Search code examples
apache-sparkpysparktimetimestampcomparison

Check if timestamp is inside range


I'm trying to obtain the following:

+--------------------+
|work_time | day_shift|
+--------------------+
| 00:45:40 |      No  |
| 10:05:47 |      Yes |
| 15:25:28 |      Yes |
| 19:38:52 |      No  |

where I classify the "work_time" into "day_shift".
"Yes" - if the time falls between 09:00:00 and 18:00:00
"No" - otherwise

My "work_time" is in datetime format showing only the time. I tried the following, but I'm just getting "No" for everything.

df = df.withColumn('day_shift', when(df.work_time >= to_timestamp(lit('09:00:00'), 'HH:mm:ss') & df.work_time <= to_timestamp(lit('18:00:00'), 'Yes').otherwise('No'))

Solution

  • You can use Column class method between.
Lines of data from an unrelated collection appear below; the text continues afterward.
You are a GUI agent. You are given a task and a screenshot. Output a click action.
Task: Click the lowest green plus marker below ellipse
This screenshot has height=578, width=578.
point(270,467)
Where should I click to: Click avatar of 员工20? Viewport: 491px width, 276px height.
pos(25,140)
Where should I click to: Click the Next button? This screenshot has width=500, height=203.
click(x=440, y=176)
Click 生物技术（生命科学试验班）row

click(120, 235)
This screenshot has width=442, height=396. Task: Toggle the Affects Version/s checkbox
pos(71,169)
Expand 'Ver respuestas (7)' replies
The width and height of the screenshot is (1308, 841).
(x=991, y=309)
It works for both, timestamps and strings in format "HH:mm:ss". Use this:

    F.col("work_time").between("09:00:00", "18:00:00")
    

    Full test:

    from pyspark.sql import functions as F
    df = spark.createDataFrame([('00:45:40',), ('10:05:47',), ('15:25:28',), ('19:38:52',)], ['work_time'])
    
    day_shift = F.col("work_time").between("09:00:00", "18:00:00")
    df = df.withColumn("day_shift", F.when(day_shift, "Yes").otherwise("No"))
    
    df.show()
    # +---------+---------+
    # |work_time|day_shift|
    # +---------+---------+
    # | 00:45:40|       No|
    # | 10:05:47|      Yes|
    # | 15:25:28|      Yes|
    # | 19:38:52|       No|
    # +---------+---------+